I'm struggling to take this at face value. They can't be that economically illiterate surely? So it's an outright lie. But why would they do that? I'm at a loss to work out the logic of this. Anyone?
(serious suggestions please not......you know)

It's smoke and mirrors.

Those taken in by the idea of £350m a week clearly don't look beyond the headlines and question things so May is trying to distract them with a headline and whilst they are celebrating that, May will cave in a number of their demands about Brexit.

Of course this just kicks the can further down the road. Sooner or later there will be a moment of reckoning as May is currently promising mutually exclusive things to different wings of the party.

Now NHS funding has been explicitly linked to Brexit by calling it the "Brexit dividend" once May's govenrment (she'll let someone else take the blame) comes clean about how this is to be funded it'll inevitably be rechristened the "Brexit tax", but in the meantime May can cling onto power for a few more months. Her goal is survival. What is best for the country comes second. She'll probably have Hammond take the fall when taxes go up, but for now they'll try and escape that by fiddling with the tax bands.
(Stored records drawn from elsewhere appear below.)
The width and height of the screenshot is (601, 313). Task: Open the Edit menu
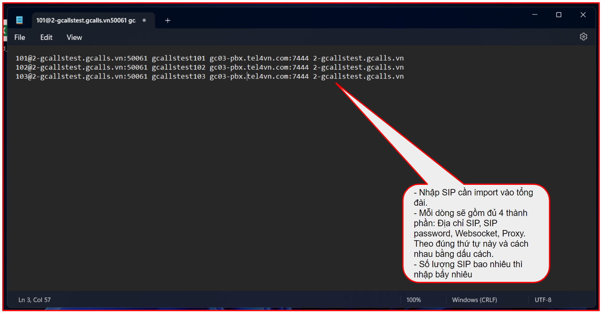click(x=46, y=37)
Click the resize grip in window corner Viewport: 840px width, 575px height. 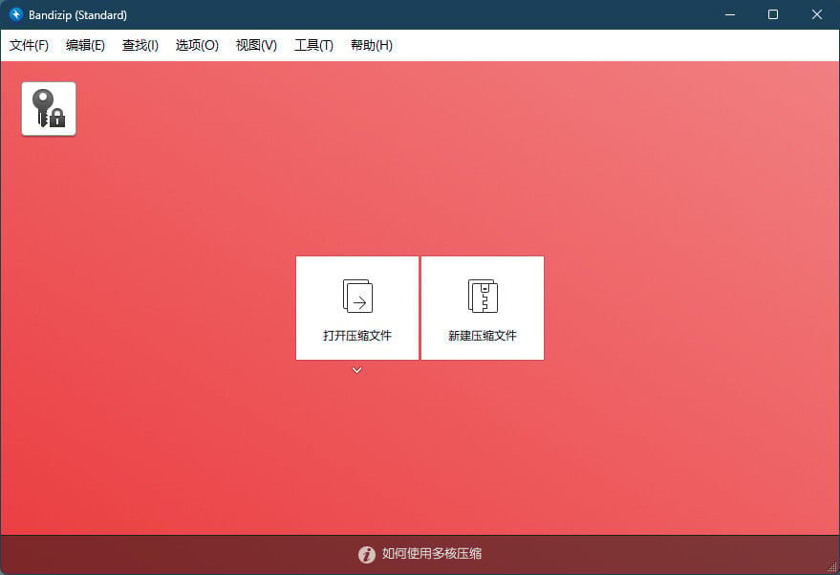(832, 567)
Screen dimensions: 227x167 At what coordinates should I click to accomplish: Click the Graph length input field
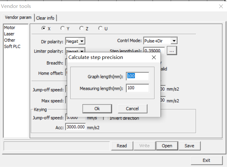pyautogui.click(x=137, y=76)
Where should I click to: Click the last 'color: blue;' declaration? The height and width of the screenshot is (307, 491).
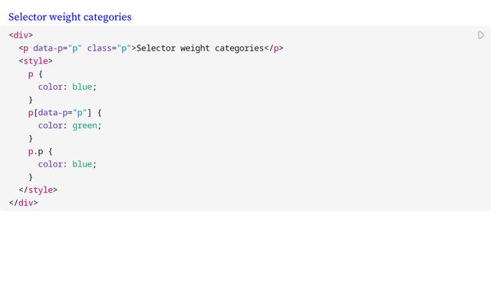point(68,164)
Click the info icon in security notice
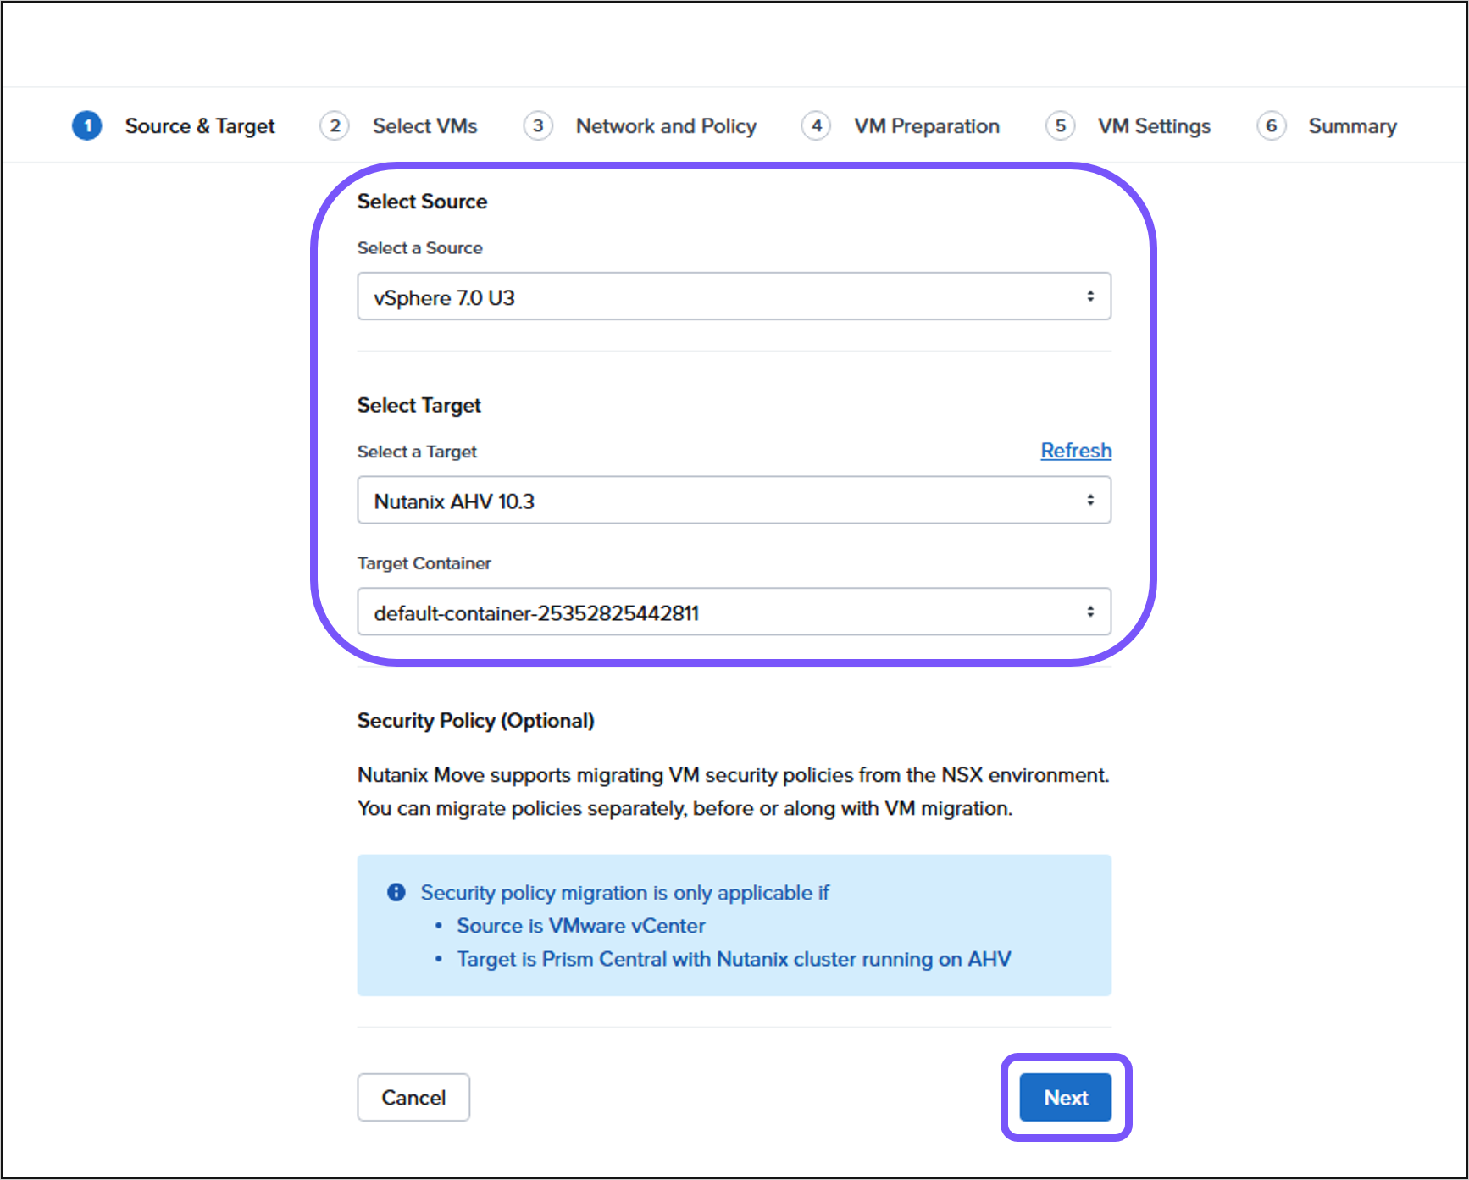 (x=396, y=892)
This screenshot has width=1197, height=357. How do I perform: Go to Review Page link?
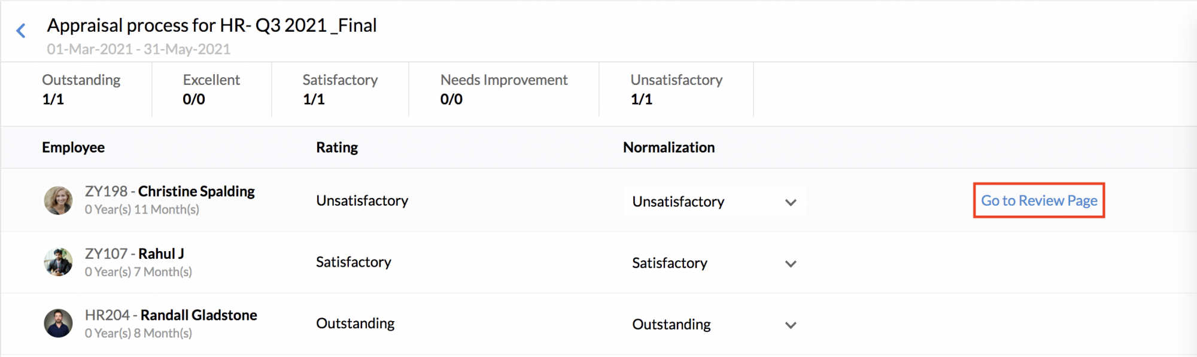click(x=1039, y=200)
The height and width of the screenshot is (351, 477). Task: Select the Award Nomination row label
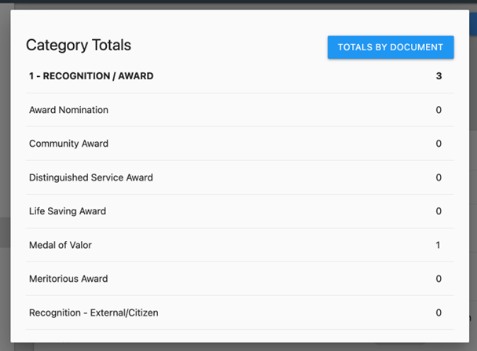tap(68, 110)
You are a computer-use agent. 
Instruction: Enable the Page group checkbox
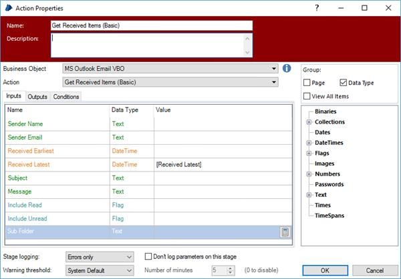pos(307,83)
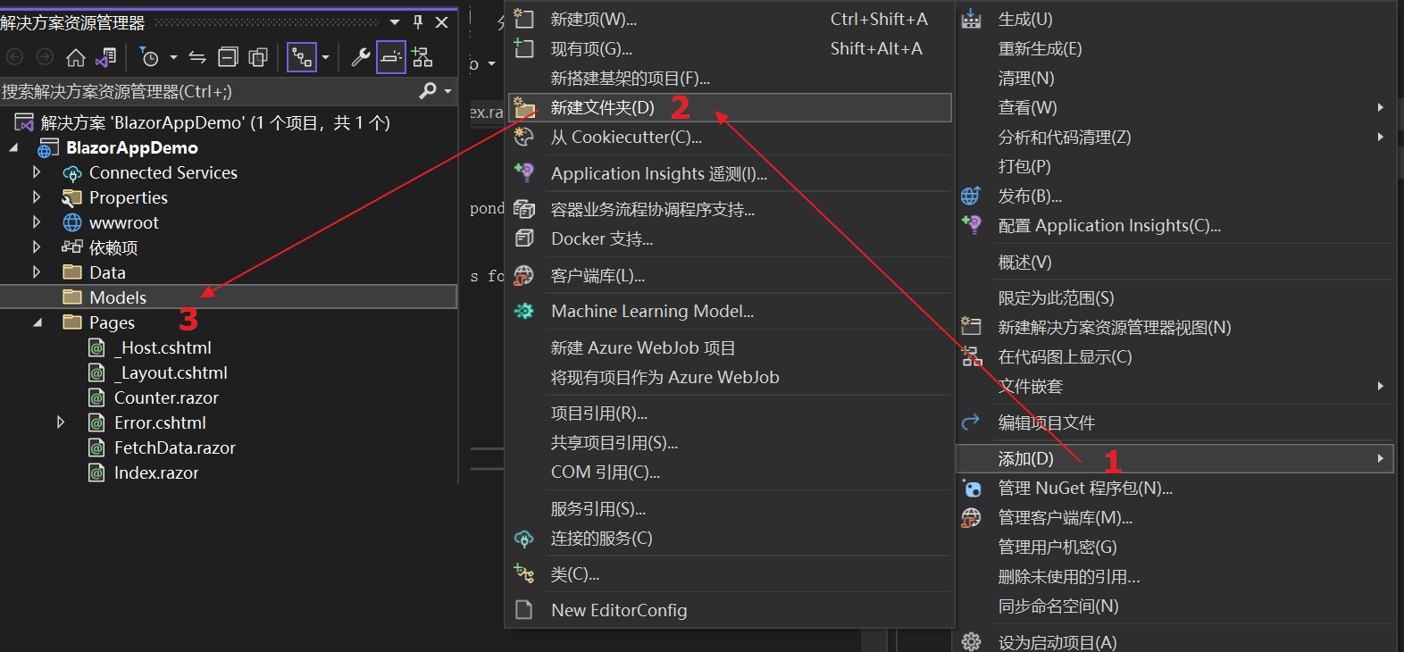Open the Counter.razor file

(x=166, y=397)
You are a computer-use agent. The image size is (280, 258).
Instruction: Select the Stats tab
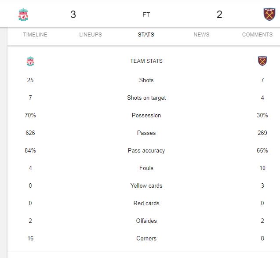pos(146,34)
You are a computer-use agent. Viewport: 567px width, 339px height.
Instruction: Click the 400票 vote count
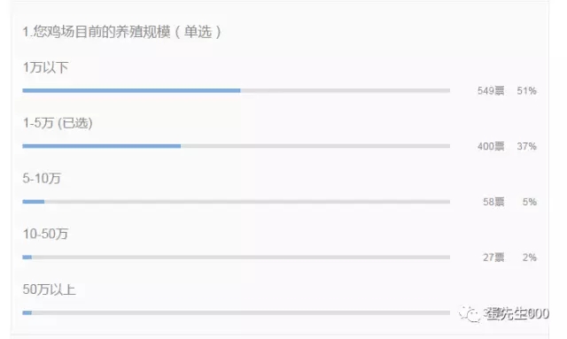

They only have to look under the Labour money tree. The one that will Provide the £300b to renationalise the railways. Don't waste your time asking any Labour MPs where it is because they can never answer.

Your solution to everything politics seems to be to look at what Labour are doing. It would be quicker to just put Labour in charge.
 
I’m not sure that that is the best question to focus on, initially. Economics is not a science, and there is no ‘right answer’. Get 20 economists in a room and you will have 20 different answers. The reason being that economics is about predicting the future - the effects of changing circumstances on supply and demand. In terms of Brexit, there are so many variables that we could debate all day (and tomorrow, and the day after) and still not be ‘right’ in terms of what actually happens in the end.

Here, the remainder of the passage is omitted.